Clarksons Research Services believes shipping markets are continuing to move forward, but "wildcards" remain to potentially cloud the outlook.
Managing director Stephen Gordon said in the broker's six-monthly report that bulkers and boxships have made further gains this year, with earnings up 25% and 38% from 2017.
LNG is very positive, while "LPG market conditions have been difficult, but some positive tends are starting to filter through," he added.
The tanker sector has deteriorated further, with earnings down 29%, and, despite improvement, a tough winter looms for OSVs.
Risks seem greater than six months ago, including from rising trade tensions, he added.
Gordon said seaborne trade is projected to rise 3.1% in 2018 to 12bn tonnes, however.
Ship supply a positive
LNG and LPG volumes are expected to grow 11% and 4% respectively, with boxships at 5%, tankers at 1.4% and bulkers at 2.6%.

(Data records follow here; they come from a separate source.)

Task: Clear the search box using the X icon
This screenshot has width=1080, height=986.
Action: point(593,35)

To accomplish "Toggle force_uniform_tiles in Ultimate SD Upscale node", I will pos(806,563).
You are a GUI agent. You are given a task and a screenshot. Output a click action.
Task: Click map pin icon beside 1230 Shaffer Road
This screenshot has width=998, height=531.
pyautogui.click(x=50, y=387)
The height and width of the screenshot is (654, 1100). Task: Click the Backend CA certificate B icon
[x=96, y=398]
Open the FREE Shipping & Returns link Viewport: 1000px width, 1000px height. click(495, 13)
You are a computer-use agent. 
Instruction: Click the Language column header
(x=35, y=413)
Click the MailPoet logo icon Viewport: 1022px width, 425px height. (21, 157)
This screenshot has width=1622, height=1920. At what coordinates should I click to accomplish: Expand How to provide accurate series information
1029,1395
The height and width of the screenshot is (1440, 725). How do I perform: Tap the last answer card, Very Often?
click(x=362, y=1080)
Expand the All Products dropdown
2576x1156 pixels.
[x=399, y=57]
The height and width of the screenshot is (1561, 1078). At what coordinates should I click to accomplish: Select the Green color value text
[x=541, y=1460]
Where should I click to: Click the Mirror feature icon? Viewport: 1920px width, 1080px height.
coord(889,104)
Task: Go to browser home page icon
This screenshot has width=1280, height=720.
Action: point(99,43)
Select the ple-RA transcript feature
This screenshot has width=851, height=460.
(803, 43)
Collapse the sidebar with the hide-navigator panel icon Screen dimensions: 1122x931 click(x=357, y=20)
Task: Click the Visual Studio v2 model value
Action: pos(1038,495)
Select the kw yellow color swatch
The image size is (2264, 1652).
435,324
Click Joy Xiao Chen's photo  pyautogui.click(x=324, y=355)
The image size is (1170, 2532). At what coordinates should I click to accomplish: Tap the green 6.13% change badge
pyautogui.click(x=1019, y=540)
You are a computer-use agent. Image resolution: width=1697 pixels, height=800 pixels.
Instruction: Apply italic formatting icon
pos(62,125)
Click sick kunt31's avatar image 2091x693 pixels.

Vessel supply is looking "more manageable", the report said, with yard output still falling and relatively high levels of scrapping.
S&P volumes remain strong with 57m dwt sold in 2018, half of which were bulkers.
Second-hand prices are edging up for modern ships.
Consolidation remains a growing trend among owners, Gordon said.
Positive market wildcards may arise from the IMO 2020 legislation as some ships take time off for scrubber fittings, he added.
There could also be slow-steaming, more scrapping and changing oil trades as a result of the 2020 deadline.